Eine Patenschaft der „Älteren“ für die „Kleinen“.
Diese Idee der SMV (Schülermitverantwortung) unterstützt
die Schulneulinge an der Matern-Feuerbacher-Realschule.
Einen „Schulsanitätsdienst, damit die kleinen Verletzungen
im Alltag fachgerecht versorgt werden können.
Ein Projekt „Schüler helfen Schülern“, das
eingerichtet wurde und für das sich zahlreiche Schülermentoren
zur Verfügung stellen, um denjenigen zu helfen, die sich
in dem einen oder anderen Fach etwas schwerer tun.
Unterrichtsangebot
Das Unterrichtsangebot der Schule erstreckt sich natürlich
auf die Pflichtfächer:
Für die Klassen 5-10:
Deutsch, Englisch, Mathematik, Religion, EWG, NWA, Musik, Bildende
Kunst, Sport.
Dazu kommen Französisch, Technik und Mensch und Umwelt (ab
Klasse 7), Geschichte (ab Klasse 6), Ethik (ab Klasse 8).
Im Wahlpflichtbereich
der Klasse 7 entscheidet sich zu Beginn dieser Klassenstufe der
Schüler bzw. die Schülerin für eines der Fächer
Französisch, Technik oder Mensch und Umwelt. Dieses gewählte
Wahlpflichtfach zählt in der Versetzungsordnung der Realschule
als fünftes Kernfach, ist also neben Englisch, Deutsch, Mathematik
und NWA (Naturwissenschaftliches Arbeiten) ein Hauptfach.

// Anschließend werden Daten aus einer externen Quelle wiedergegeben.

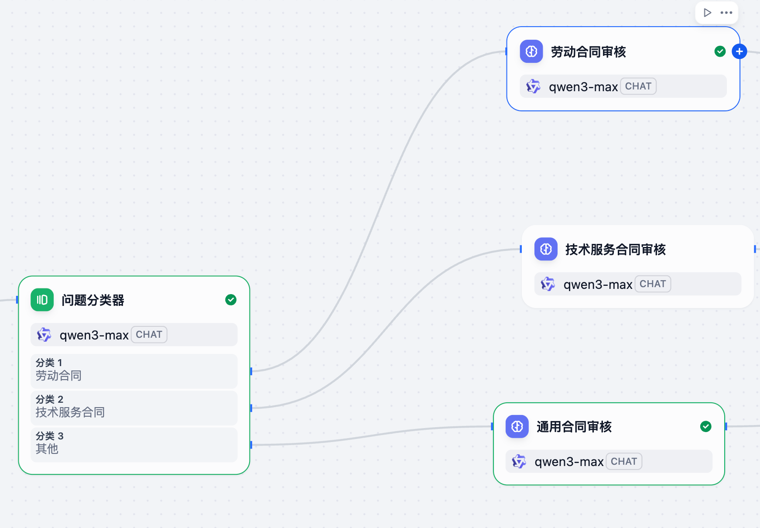The height and width of the screenshot is (528, 760).
Task: Click the blue plus add-node button
Action: pyautogui.click(x=739, y=51)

Die Informationstechnologie
(IT) und hier vor allem der Computer hält in naher Zukunft
mehr und mehr Einzug in den Fachunterricht, sie muss schrittweise
in die Unterrichtsfächer integriert werden, so dass der Anwendungsbezug
sofort hergestellt werden kann. Wir werden dem Rechnung tragen,
in dem die Klassen 5 an einem Computerschulungsprogramm teilnehmen
und anschließend in den Fächern zunehmend an die Möglichkeiten
der neuen Medien herangeführt werden.
Mit dem Projektfach
„WVR“ (Wirtschaften, Verwalten und Recht) soll sich
jeder Schüler und jede Schülerin im Lauf der Klasse
7-10 auseinandersetzen. Dieser Ansatz soll helfen, die Schule
mit dem „wirklichen Leben“ stärker zu verbinden
und das selbstständige Tun unserer Schülerinnen und
Schüler zu fördern.
Berufsorientierung in der Realschule (BORS)
In Klasse 9 wird den Schülerinnen und Schülern eine
Berufsorientierung angeboten. Neben einem großen Theorieblock
in den Fächern EWG (Erdkunde-Wirtschaftskunde-Gemeinschaftskunde)

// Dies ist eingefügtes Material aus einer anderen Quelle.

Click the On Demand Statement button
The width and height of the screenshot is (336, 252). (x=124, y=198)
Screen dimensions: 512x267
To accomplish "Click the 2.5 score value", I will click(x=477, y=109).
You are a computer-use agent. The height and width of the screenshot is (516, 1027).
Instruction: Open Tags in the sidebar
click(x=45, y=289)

und Deutsch beinhaltet diese ein einwöchiges Praktikum in
einem Betrieb. Dieses themenorientierte Projekt wurde von den
Fachlehrerinnen und Fachlehrer neu konzipiert, so dass die Schülerinnen
und Schüler neben dem Praktikum in zwei Kompaktblöcken
noch mehr Wissenswertes rund um das Thema Berufsorientierung erfahren.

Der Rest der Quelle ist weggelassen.